== PROBLEM TO SOLVE ==
Each line from the one containing "Toggle the panel maximize chevron" through the last line of the data below should be printed exactly, please, with any pictures omitted.

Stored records

== == ==

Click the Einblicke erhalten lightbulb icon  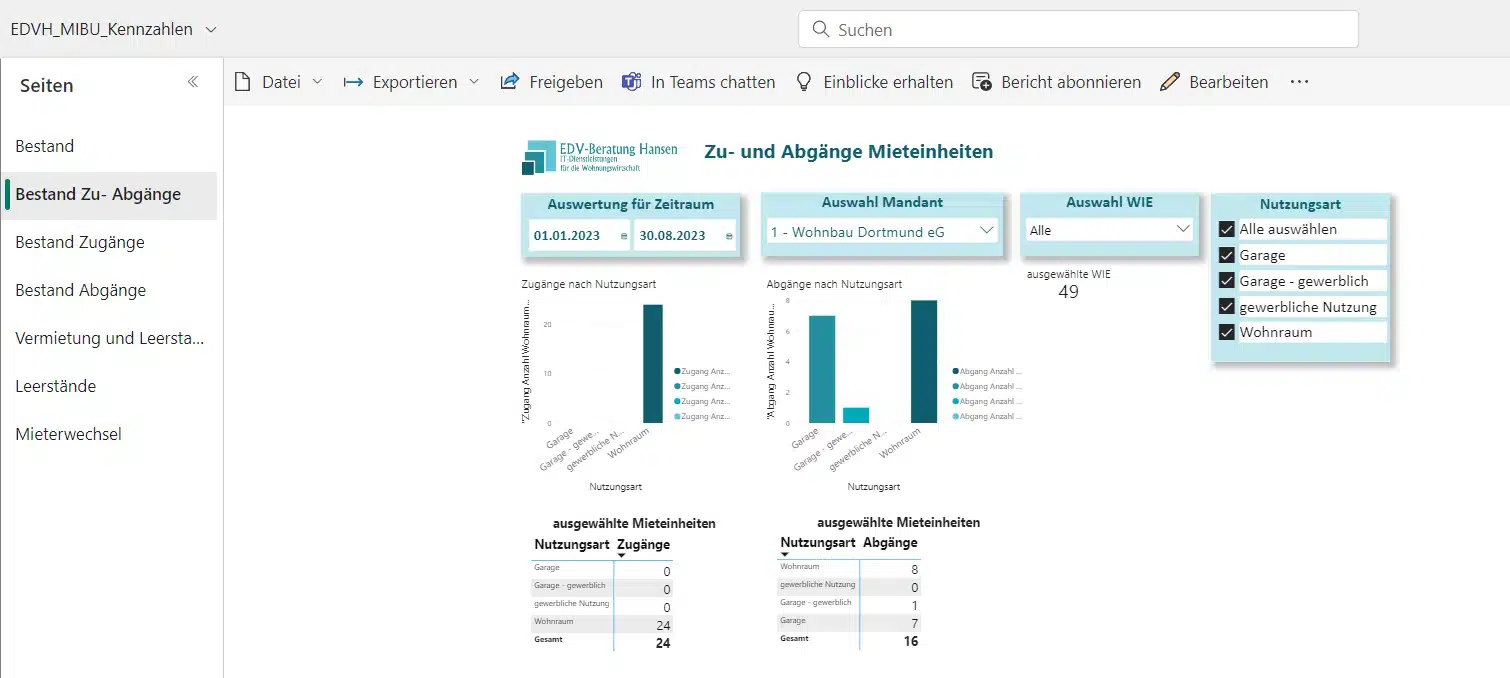pos(803,82)
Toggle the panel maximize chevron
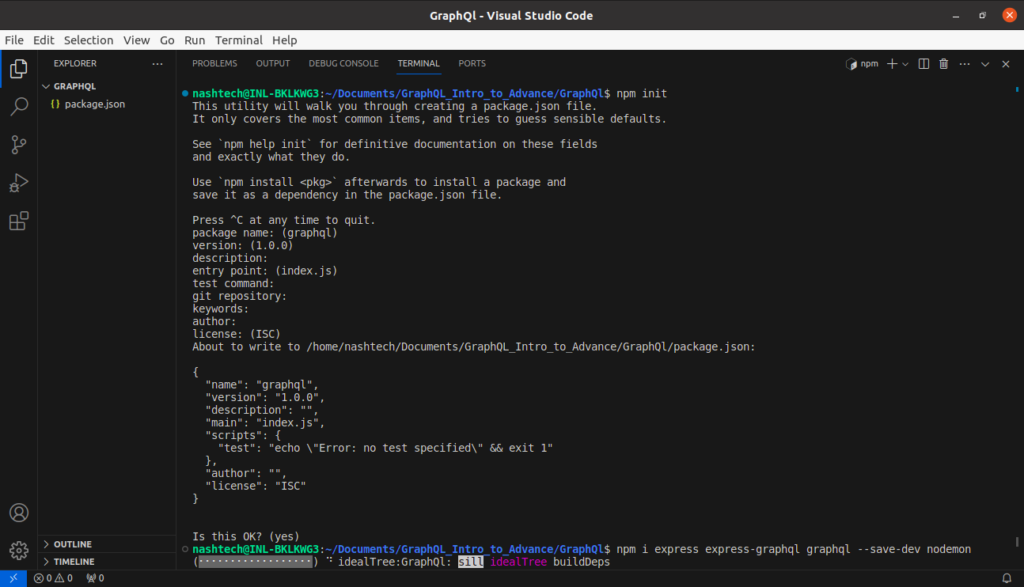Image resolution: width=1024 pixels, height=587 pixels. pos(985,63)
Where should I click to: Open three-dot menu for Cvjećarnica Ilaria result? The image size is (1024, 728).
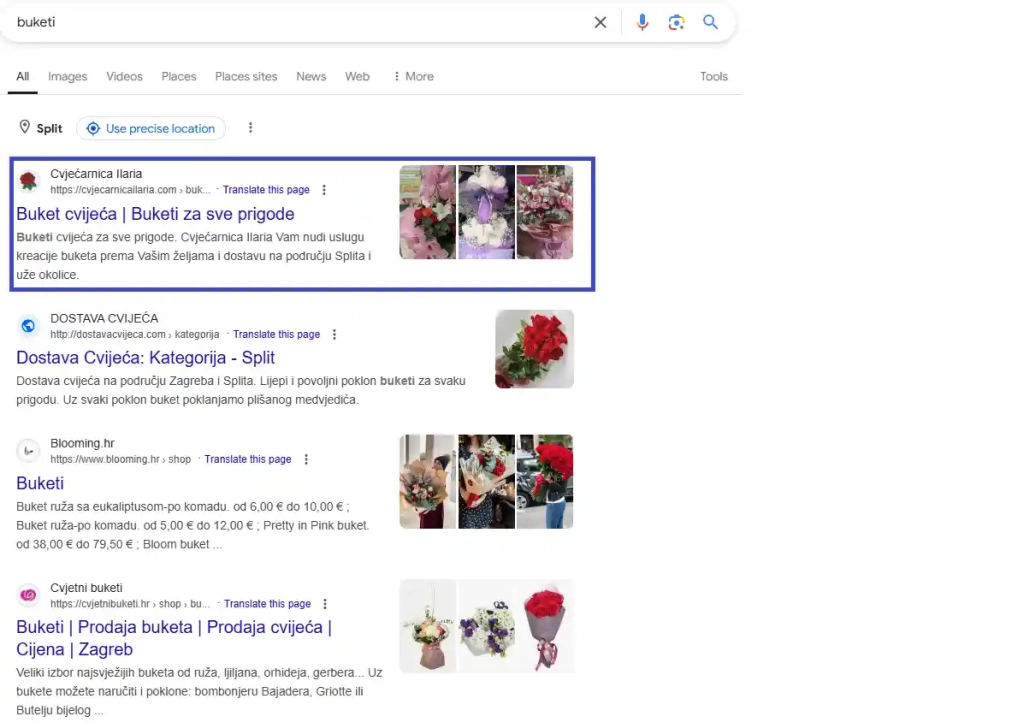click(324, 190)
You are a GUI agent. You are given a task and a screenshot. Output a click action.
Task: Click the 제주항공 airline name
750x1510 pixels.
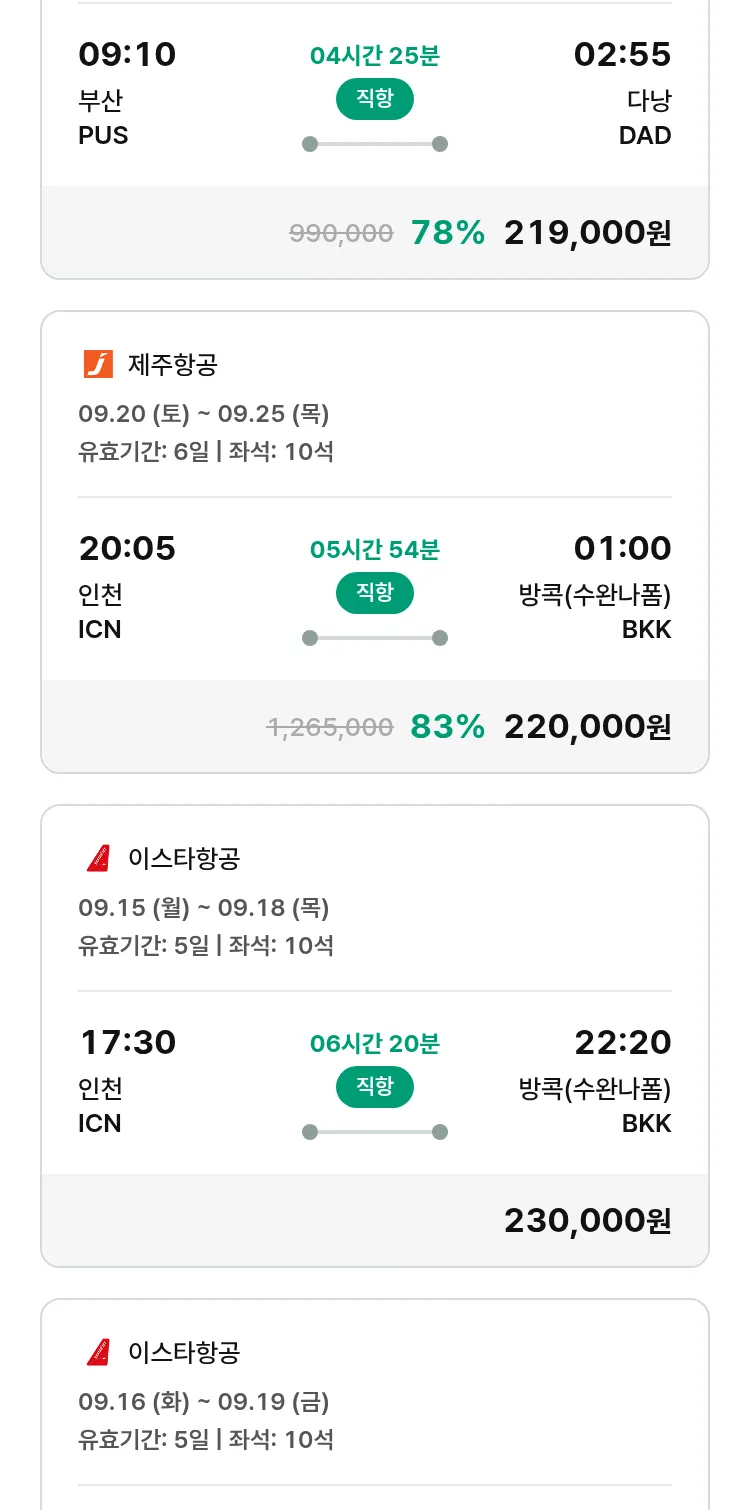coord(173,364)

== == ==

== WORKED SOLUTION ==
Toggle the panel maximize chevron
Image resolution: width=1024 pixels, height=587 pixels. pos(985,63)
Where should I click to: Open three-dot menu for Cvjećarnica Ilaria result? The image size is (1024, 728).
click(324, 190)
You are a GUI agent. You are given a task and a screenshot. Output a click action.
Task: Click the 제주항공 airline name
750x1510 pixels.
coord(173,364)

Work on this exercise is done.